◆ Task instructions:
Quote word for word the lines starting at the line with "You are a computer-use" and ending at the final line of the entries. Leave out any pictures.

Stored items:
================================
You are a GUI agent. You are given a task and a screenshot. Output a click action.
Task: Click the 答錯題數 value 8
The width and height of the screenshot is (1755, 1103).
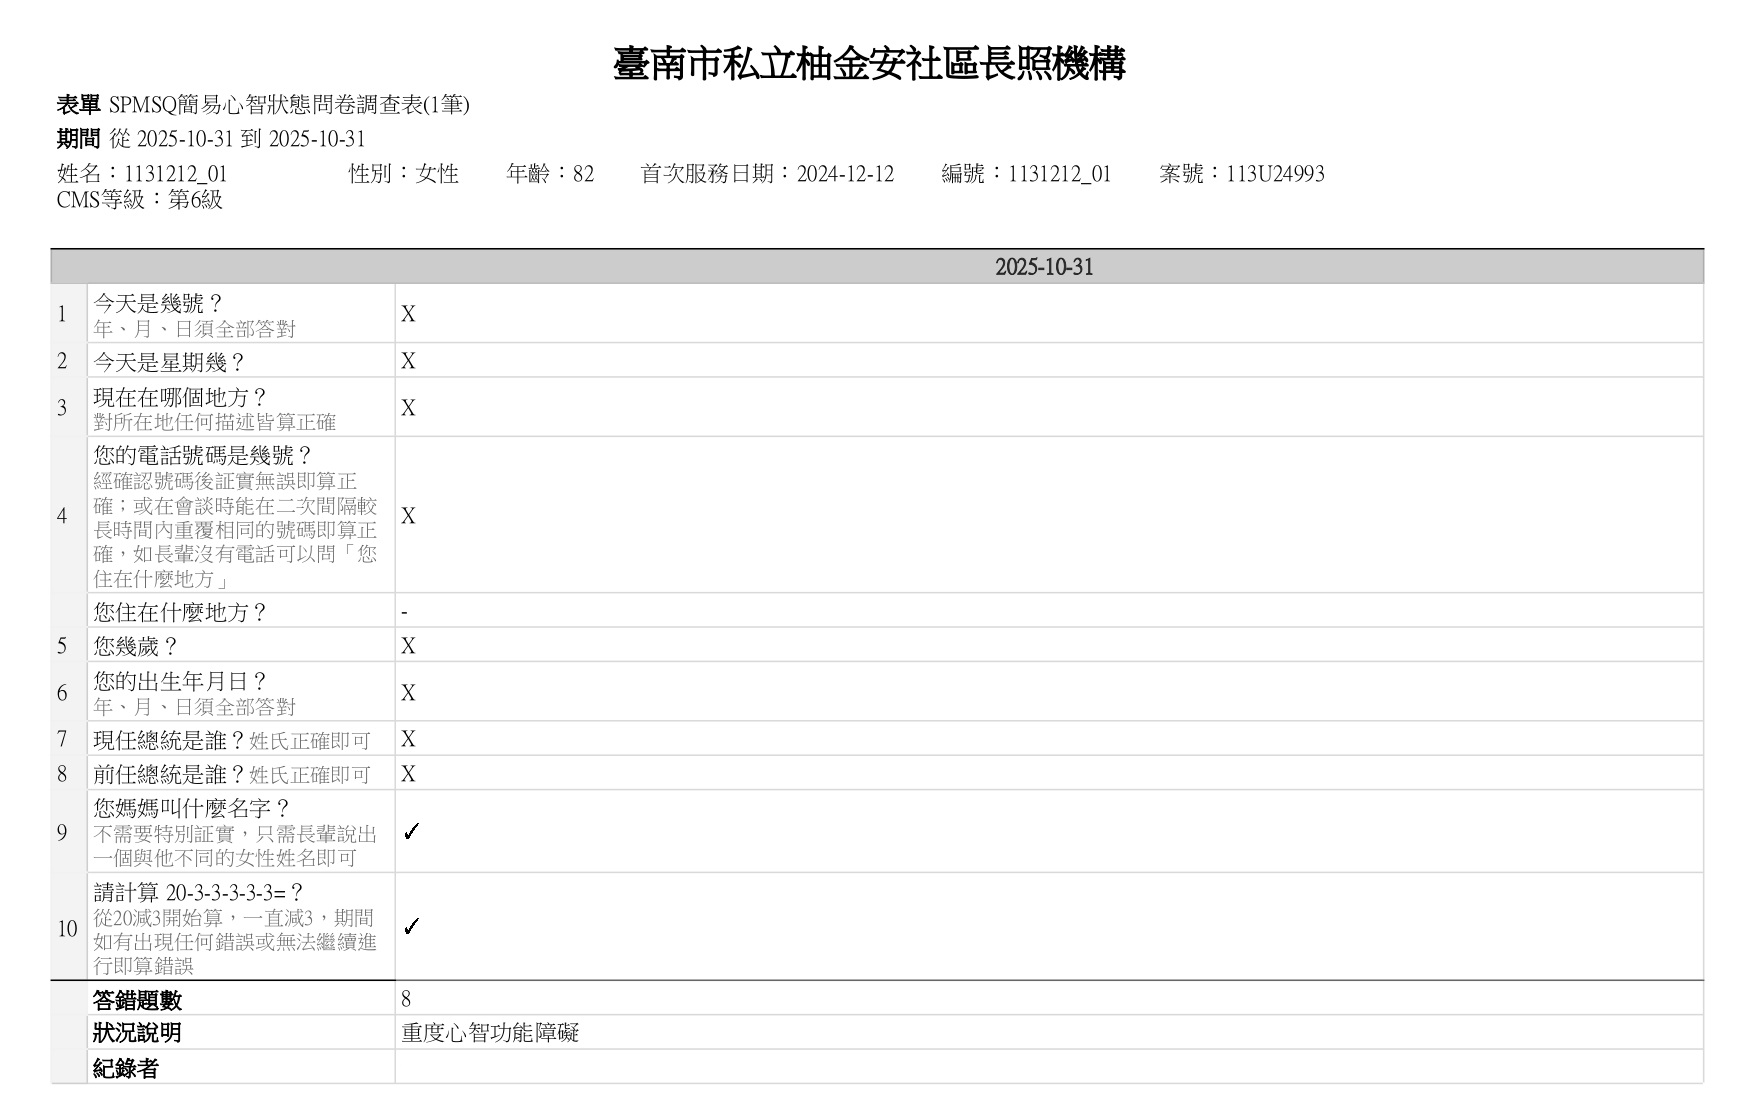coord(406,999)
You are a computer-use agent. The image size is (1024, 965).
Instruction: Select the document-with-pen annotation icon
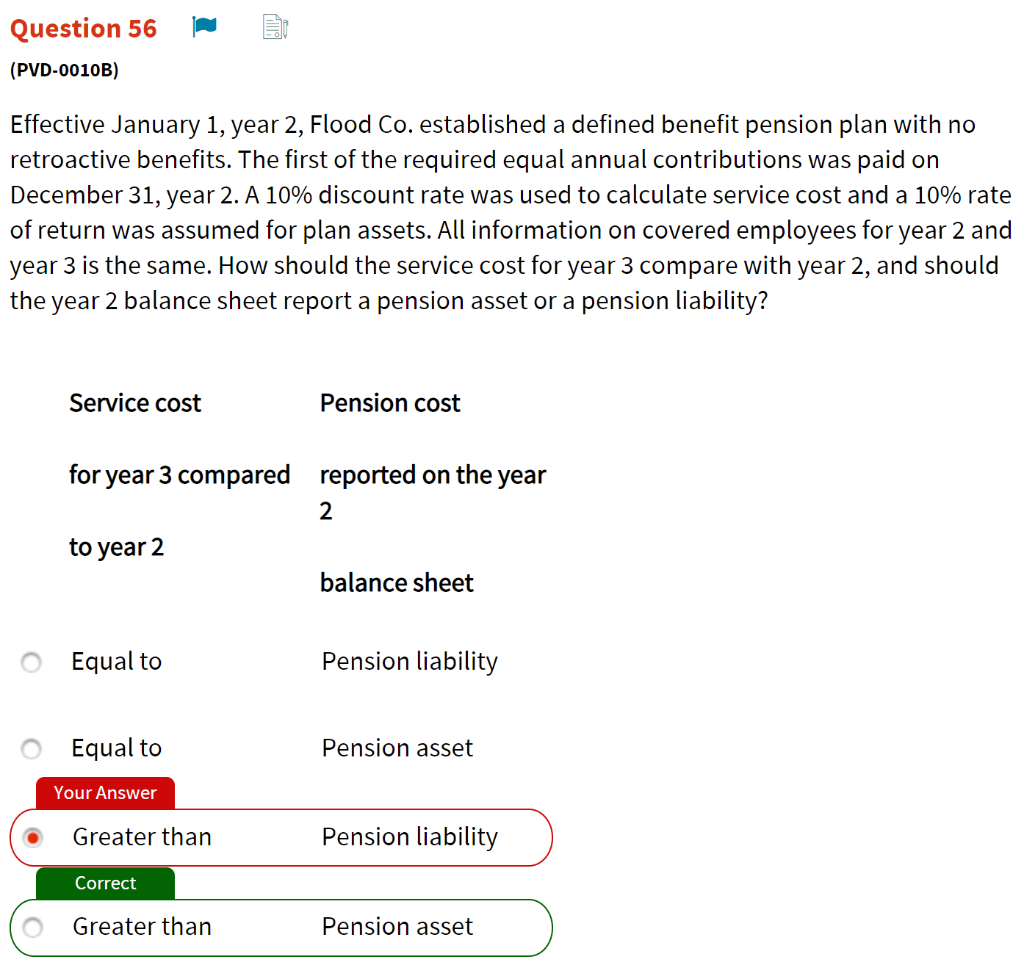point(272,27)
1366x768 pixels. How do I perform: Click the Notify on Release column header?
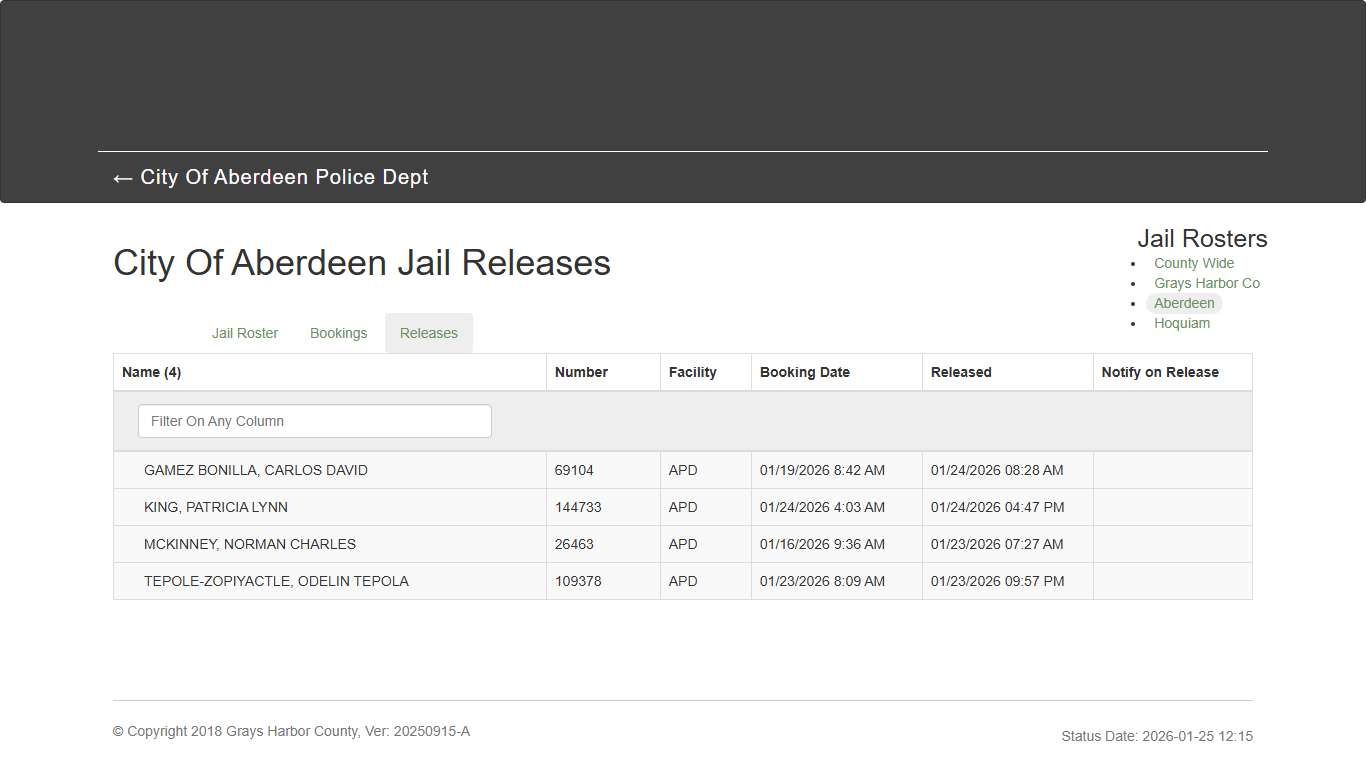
================================
◆ Response for this exercise:
You are a computer-use agent. The image size is (1024, 965).
Instruction: Select the document-with-pen annotation icon
point(272,27)
1366x768 pixels. How do I perform: Click the Notify on Release column header?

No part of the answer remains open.